Åke Green cleared over gay sermon

Published: 29 Nov 2005 10:35 GMT+01:00
Updated: 29 Nov 2005 10:35 GMT+01:00

Åke Green, the Swedish pentecostalist pastor sentenced to one month in prison for a sermon in which he condemned homosexuality has been acquitted by the Supreme Court in Stockholm.

Green, from Borgholm on the Baltic Sea island of Öland, said he felt “relieved” by the verdict, in which he was cleared of the crime of ‘agitation against minority groups’.

“I was prepared for the fact that I could be acquitted, but also that I could be convicted,” he told news agency TT from his church.

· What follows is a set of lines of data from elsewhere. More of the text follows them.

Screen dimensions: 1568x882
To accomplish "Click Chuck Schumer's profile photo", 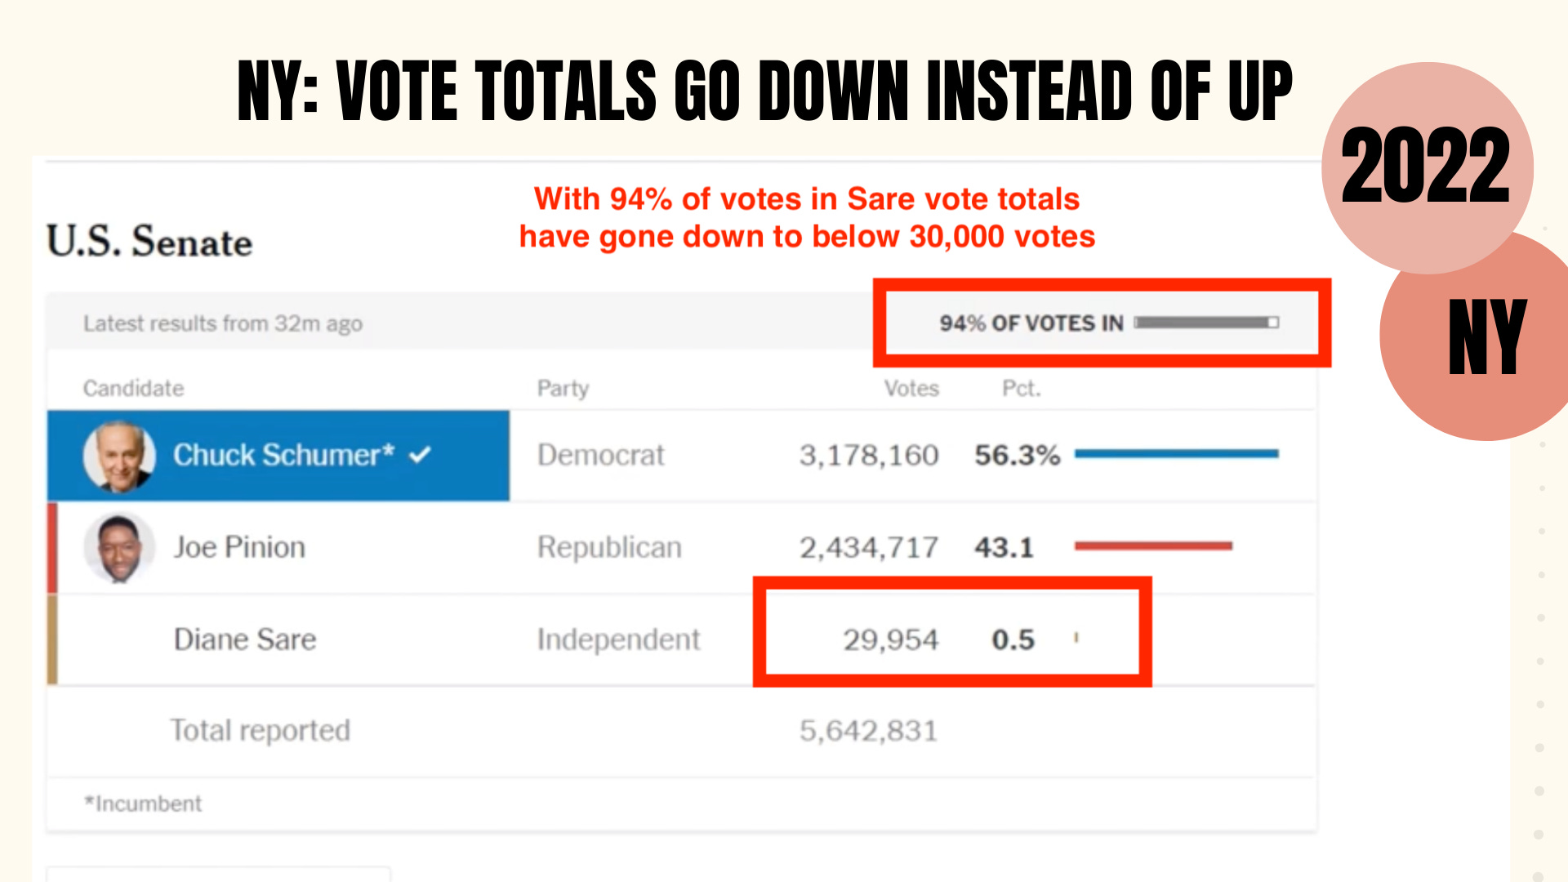I will (x=119, y=456).
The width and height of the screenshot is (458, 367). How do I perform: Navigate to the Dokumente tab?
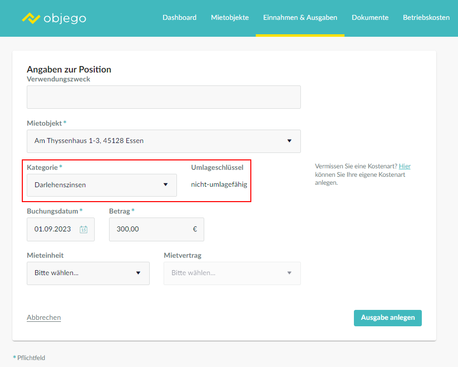pyautogui.click(x=370, y=17)
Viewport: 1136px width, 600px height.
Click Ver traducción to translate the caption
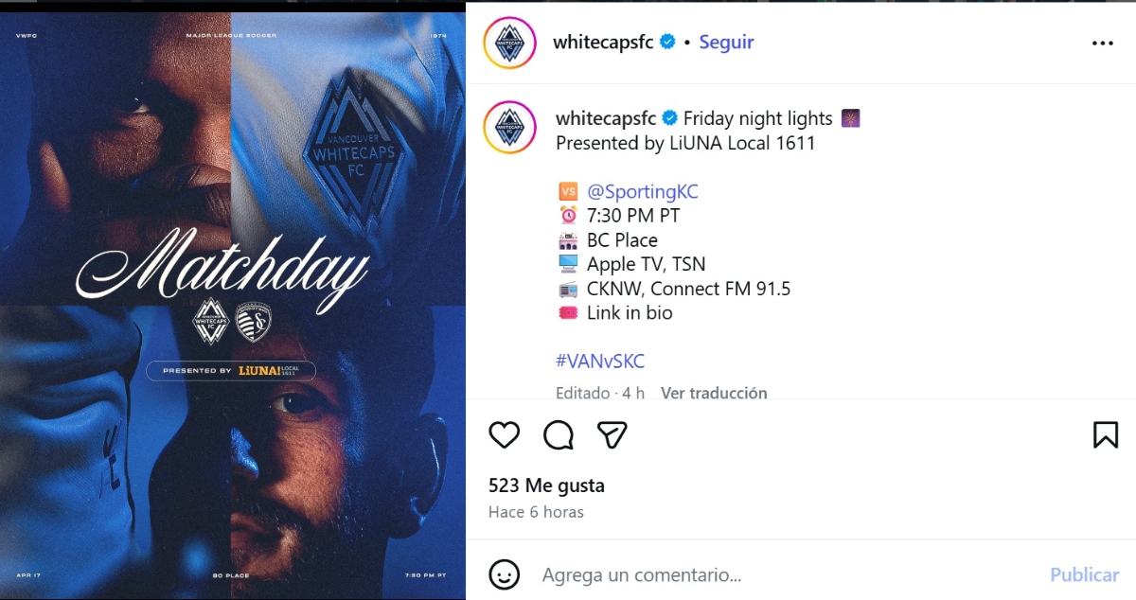tap(714, 393)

Gay right groups have condemned the verdict, saying that it makes a nonsense of the law.

“It is extremely serious when the church is turned into a free zone for agitation,” said Sören Andersson, chairman of gay rights group RFSL.

“We are now going to face increased religious agitation from extreme right-wing Christian groups that use the church as a forum to spread their message of hatred.”

The Christian Democratic Party's leader Göran Hägglund welcomed the verdict, saying that it is not the role of the courts to decide how the Bible should be interpreted.

But Liberal MP Birgitta Rydberg, a Christian, said that Åke Green would probably go to hell when he dies.

"That's where you go if you call yourself a Christian and defy the Christian message of love."

Green said the judgment was important for him and for his fellow preachers.

“We can now feel more free to preach the word of God,” he proclaimed, but said there would be no more sermons from him about homosexuality.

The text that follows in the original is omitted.